====== SOURCE RECORDS
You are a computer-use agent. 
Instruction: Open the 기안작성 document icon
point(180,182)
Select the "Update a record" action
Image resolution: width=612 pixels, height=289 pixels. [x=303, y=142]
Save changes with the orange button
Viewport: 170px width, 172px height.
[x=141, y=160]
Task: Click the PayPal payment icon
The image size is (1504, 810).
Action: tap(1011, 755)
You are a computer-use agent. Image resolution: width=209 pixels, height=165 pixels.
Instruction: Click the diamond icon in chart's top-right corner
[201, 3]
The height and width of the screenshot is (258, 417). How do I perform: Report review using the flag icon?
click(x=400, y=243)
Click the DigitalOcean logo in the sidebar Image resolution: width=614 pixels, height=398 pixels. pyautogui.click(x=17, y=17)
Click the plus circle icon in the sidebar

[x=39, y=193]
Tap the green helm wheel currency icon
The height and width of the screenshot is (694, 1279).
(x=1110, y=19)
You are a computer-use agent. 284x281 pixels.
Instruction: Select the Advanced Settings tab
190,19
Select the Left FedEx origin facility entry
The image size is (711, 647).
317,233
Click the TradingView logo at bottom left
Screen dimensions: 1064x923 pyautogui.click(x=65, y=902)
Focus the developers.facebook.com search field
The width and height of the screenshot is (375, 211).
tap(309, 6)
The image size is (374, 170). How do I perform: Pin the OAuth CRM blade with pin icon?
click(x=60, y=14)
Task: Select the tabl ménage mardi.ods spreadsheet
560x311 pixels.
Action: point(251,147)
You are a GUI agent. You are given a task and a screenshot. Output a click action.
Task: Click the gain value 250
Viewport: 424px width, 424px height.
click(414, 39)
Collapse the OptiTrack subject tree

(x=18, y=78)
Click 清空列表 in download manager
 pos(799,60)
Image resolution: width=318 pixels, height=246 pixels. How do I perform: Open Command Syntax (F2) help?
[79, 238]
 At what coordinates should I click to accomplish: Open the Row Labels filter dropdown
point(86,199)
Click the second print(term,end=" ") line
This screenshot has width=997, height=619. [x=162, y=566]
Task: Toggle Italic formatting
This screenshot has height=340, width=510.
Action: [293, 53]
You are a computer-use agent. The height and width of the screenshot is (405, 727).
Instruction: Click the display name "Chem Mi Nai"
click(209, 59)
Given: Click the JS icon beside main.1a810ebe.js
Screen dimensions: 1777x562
============
AIM OF THE EXERCISE — From the records above, return each line that includes "computer".

TASK ANSWER —
You are a computer-use agent. 
You are a computer-use agent. Image resolution: width=209 pixels, height=165 pixels.
You are a computer-use agent. 284x281 pixels.
You are a computer-use agent. The height and width of the screenshot is (405, 727).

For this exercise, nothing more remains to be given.